Choose a broker that offers a full range of services. This way, you will have access to trading tools, advice, 24/7 telephone support, educational materials and so on.
Learn the basic principles of investing
Learning to invest is an investment in itself. People who do this discover that they are soon able to come up with long-term plans that build their wealth endlessly in the future.
However, the rules for investing are not always simple. In fact, they can be quite technical and difficult to understand, even on an intuitive level. Moreover, many financial experts and money managers do not understand them. Their insights remain fairly basic compared to the deep knowledge needed to manage a large sum of money.
Because of this, you will have to go out and educate yourself or learn from the best. Read books, take courses and diversify your own knowledge of the investment landscape. Find out what works in the long term and learn how to use that information to help you succeed.
Remember, building wealth is a very long game. It takes decades for most people. It won’t happen overnight.

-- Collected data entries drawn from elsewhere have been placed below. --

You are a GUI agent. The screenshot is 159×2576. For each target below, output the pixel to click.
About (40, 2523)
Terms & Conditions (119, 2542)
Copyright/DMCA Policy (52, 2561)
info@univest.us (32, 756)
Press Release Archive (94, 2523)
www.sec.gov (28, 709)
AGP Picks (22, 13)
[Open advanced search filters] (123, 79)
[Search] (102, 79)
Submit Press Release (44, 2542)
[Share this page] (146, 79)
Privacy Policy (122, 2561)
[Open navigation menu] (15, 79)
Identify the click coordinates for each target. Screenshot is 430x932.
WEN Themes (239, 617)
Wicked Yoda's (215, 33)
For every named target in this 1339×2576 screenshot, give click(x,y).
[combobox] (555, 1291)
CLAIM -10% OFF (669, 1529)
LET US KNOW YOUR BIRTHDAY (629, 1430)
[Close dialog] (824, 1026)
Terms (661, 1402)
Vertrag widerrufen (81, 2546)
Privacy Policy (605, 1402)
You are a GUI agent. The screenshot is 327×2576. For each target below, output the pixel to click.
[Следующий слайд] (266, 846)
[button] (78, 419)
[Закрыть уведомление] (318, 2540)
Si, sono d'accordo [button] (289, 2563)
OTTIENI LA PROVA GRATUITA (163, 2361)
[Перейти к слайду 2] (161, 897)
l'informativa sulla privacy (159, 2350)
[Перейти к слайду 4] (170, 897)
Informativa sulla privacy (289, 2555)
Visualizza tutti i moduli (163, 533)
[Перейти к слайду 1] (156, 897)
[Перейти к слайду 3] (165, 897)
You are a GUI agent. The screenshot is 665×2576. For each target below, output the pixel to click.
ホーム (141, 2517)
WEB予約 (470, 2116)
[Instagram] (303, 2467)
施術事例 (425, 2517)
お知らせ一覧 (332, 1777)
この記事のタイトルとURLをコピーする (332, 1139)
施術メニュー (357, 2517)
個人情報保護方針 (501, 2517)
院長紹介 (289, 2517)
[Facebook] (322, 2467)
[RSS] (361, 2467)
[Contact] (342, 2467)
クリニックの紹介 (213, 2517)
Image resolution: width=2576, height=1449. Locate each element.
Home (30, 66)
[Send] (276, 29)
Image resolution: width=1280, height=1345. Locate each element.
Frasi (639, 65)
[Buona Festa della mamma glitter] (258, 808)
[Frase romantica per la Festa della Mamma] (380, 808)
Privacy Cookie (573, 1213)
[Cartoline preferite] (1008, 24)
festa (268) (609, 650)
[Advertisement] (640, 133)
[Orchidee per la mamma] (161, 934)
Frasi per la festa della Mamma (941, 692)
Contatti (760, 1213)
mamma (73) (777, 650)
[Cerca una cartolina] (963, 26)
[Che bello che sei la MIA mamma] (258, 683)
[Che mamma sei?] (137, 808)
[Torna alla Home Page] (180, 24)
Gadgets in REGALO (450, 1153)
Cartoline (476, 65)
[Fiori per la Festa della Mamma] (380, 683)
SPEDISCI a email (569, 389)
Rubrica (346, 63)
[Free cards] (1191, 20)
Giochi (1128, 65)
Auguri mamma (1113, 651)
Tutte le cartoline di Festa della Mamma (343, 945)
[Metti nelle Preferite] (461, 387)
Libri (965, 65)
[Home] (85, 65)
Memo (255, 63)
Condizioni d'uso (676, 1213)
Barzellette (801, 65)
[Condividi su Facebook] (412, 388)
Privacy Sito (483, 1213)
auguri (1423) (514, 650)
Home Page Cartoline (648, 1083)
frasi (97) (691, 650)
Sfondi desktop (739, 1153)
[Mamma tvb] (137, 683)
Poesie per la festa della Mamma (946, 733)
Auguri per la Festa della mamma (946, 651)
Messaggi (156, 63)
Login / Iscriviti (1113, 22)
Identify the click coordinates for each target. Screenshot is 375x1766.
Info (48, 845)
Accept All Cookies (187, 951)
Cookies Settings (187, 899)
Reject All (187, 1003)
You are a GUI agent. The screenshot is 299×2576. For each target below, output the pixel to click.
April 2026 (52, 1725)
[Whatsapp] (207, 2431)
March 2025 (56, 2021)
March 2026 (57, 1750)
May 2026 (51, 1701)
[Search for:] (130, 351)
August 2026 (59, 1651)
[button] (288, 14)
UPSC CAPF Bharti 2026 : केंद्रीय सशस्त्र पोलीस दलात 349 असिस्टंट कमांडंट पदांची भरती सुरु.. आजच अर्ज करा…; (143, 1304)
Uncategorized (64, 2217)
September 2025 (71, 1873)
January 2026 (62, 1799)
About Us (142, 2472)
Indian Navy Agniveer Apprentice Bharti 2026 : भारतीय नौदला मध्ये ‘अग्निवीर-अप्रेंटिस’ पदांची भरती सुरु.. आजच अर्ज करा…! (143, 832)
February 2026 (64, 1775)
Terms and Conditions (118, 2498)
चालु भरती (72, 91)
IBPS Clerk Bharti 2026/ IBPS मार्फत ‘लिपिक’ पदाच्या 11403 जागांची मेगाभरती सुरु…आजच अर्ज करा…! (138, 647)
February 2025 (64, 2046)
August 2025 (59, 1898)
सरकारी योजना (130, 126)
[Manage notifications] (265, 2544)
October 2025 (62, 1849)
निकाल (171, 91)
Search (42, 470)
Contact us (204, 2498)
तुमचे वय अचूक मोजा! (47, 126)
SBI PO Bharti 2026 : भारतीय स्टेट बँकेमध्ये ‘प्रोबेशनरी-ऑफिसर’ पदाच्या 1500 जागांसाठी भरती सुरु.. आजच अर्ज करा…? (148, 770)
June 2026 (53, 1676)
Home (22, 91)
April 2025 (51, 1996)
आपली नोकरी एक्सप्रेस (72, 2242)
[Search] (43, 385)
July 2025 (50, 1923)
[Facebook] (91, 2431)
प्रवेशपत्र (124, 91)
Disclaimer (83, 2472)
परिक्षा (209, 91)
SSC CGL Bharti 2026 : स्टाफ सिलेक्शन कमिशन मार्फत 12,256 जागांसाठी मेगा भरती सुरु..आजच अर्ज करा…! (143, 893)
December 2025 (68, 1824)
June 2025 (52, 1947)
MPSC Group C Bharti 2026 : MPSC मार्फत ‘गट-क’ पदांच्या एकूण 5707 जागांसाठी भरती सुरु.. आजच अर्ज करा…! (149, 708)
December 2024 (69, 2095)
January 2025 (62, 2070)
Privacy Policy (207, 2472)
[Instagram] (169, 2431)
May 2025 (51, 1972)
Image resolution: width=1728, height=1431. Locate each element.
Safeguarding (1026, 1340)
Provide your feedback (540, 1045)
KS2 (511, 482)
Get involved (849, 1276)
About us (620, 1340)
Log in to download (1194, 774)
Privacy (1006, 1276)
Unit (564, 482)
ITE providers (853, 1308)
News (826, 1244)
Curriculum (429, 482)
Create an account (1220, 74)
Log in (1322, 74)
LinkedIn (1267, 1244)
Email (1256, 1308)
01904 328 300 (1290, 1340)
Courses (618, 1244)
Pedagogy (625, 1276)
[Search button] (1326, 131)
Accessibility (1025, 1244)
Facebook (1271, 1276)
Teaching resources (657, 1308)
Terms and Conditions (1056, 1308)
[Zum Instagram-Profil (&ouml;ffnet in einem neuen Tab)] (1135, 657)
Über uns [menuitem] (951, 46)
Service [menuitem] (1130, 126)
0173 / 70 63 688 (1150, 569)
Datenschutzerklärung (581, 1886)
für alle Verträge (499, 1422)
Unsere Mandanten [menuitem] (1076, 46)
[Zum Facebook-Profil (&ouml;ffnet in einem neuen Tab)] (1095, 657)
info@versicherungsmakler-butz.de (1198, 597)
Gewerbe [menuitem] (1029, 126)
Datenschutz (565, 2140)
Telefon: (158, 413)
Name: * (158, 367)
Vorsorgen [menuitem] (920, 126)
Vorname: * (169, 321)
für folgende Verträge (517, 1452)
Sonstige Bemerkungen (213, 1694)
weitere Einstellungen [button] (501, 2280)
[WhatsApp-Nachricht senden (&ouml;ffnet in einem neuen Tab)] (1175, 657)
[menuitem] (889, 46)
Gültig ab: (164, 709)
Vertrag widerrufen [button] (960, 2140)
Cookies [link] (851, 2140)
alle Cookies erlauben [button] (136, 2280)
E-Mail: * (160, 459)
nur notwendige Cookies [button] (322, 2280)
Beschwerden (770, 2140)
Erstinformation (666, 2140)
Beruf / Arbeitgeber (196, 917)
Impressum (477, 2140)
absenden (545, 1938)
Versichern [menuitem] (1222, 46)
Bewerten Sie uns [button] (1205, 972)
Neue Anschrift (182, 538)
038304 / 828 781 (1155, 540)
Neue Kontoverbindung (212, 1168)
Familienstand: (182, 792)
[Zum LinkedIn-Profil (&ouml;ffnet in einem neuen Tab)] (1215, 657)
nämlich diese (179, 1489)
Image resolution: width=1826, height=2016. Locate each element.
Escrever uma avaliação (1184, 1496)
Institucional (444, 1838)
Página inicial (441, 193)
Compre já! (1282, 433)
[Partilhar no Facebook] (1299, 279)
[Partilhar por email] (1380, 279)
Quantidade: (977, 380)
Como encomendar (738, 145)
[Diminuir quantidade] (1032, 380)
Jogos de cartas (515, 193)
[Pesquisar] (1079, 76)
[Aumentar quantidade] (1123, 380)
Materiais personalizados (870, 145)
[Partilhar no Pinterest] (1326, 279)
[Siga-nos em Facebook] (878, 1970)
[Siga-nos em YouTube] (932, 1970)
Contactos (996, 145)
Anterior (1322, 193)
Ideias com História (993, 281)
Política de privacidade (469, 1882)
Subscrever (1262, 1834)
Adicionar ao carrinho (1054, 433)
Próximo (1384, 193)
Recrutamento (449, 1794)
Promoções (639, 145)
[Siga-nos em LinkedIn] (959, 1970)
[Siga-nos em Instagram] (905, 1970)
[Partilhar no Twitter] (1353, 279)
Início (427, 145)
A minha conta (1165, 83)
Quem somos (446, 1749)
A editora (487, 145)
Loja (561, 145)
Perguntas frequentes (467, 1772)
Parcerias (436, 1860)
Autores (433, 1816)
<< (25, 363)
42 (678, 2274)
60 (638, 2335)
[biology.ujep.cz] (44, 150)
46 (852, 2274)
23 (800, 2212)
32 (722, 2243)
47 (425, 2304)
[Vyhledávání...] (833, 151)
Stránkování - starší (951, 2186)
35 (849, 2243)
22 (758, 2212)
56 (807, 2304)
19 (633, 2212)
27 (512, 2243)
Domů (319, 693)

Protect your valuable documents
For many wealthy people, documents – not bars of gold – are their greatest assets. So it pays to keep things like title deeds and share certificates in a safe and locked place. If you can, share the responsibility between yourself and the professional service providers you work with. For example, ask your attorney to keep a copy of all your titles in case you lose yours.
Learn the tax code
Knowing the tax code is just as important as understanding the rules of investing. Taxes have a huge impact on wealth in the long run. Once you understand how they work, you’ll be in a much better position to make maximize your wealth and use your earnings.
Start straight. Explore the available investment account options and look for ways to reduce your taxable income. If possible, consider putting the money in a tax-free account. Look for options that will help you keep as much of your invested capital as possible so you can take advantage of long-term increases in market rates.
Find out how to move money quickly
Lastly, you’ll want to learn how to move your money quickly in response to global events. You should be able to exit any investment in less than a month, and ideally on the same day as the new information becomes available. Transferring between assets is one way the elite remains wealthy.